A sideview portrait of the head of a Nile crocodile
Strong multi-tasker. Photo: Jami Tarris/Corbis

The head of the Indonesian anti-drug agency is seeking qualified applicants for job openings at a possible island prison to house drug convicts on death row. Ideal candidates are scaly, have sharp teeth, and are cold-blooded, both figuratively — they must not be swayed by human emotion — and literally, because they should be reptiles. 

Specifically, they should be crocodiles — or at least that’s the vision of the Indonesian anti-drug chief, who wants to use these predators instead of human guards to watch over convicted narcotics traffickers. The agency leader, Budi Waseso, believes they will outperform people in two key areas: preventing prisoners from escaping and remaining uncorrupted. “You can’t bribe crocodiles. You can’t convince them to let inmates escape,” Waseso said. He also plans to recruit aggressively across the Indonesian islands for the most skilled candidates: “I will search for the most ferocious type of crocodile.”

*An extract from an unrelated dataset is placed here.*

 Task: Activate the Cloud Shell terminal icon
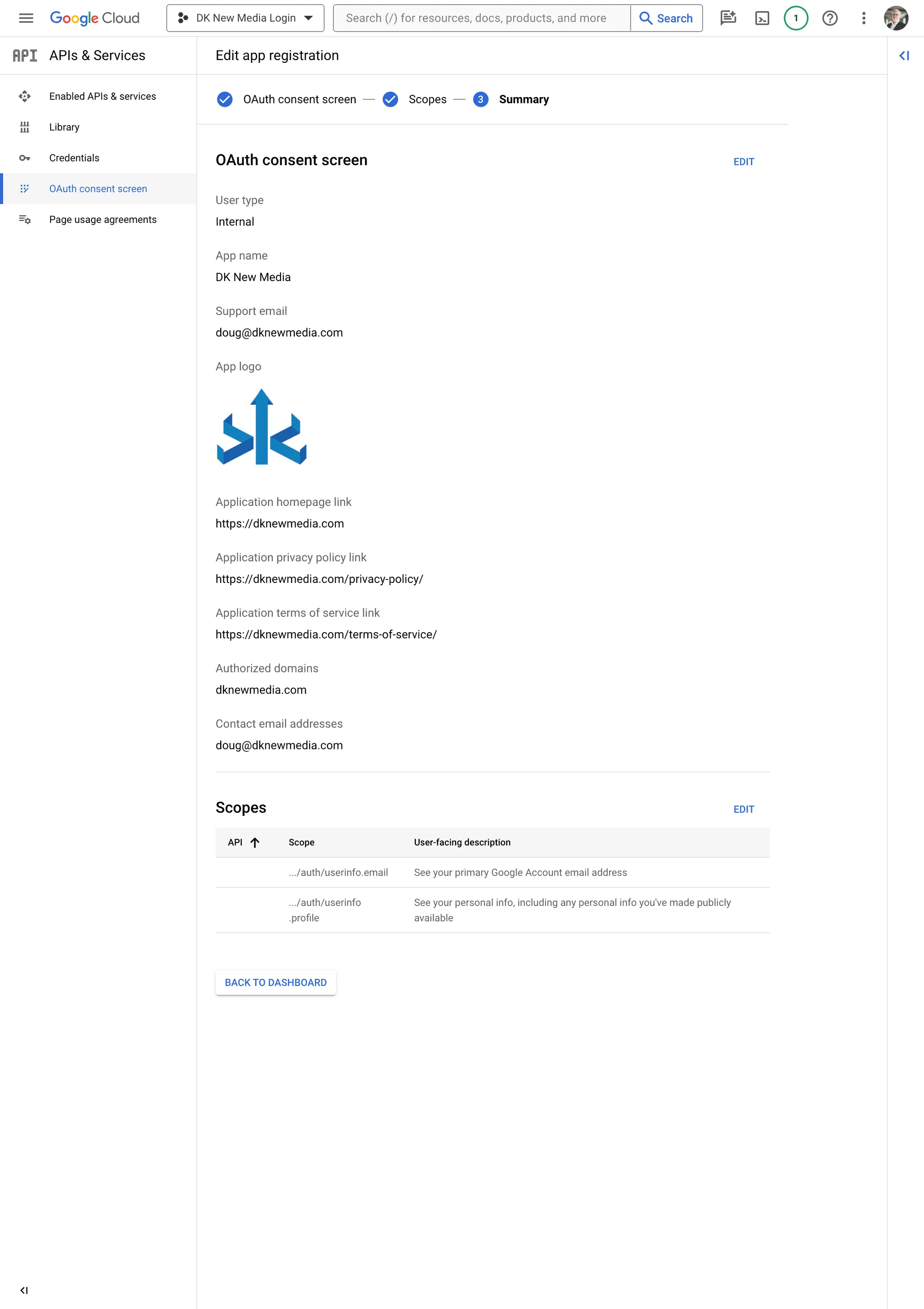tap(762, 18)
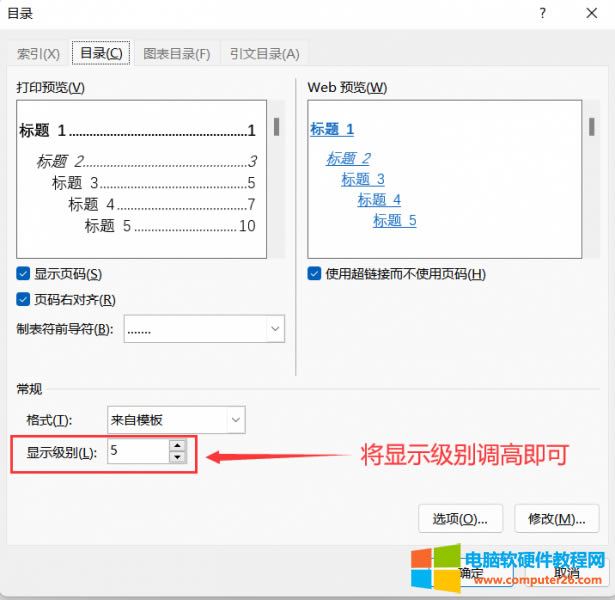This screenshot has height=600, width=615.
Task: Select the 目录 tab
Action: tap(104, 53)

According to The Guardian, Indonesia’s prison system is awash in drugs and scandal, though the country has some of the harshest narcotics laws in the world. This special prison would be an attempt to root out some of the misconduct rife in the penal system, though the proposal is still in its very nascent stages. No location has been set, so there’s still time to reevaluate the hiring plan, or for ambitious young crocodiles to spruce up their résumés.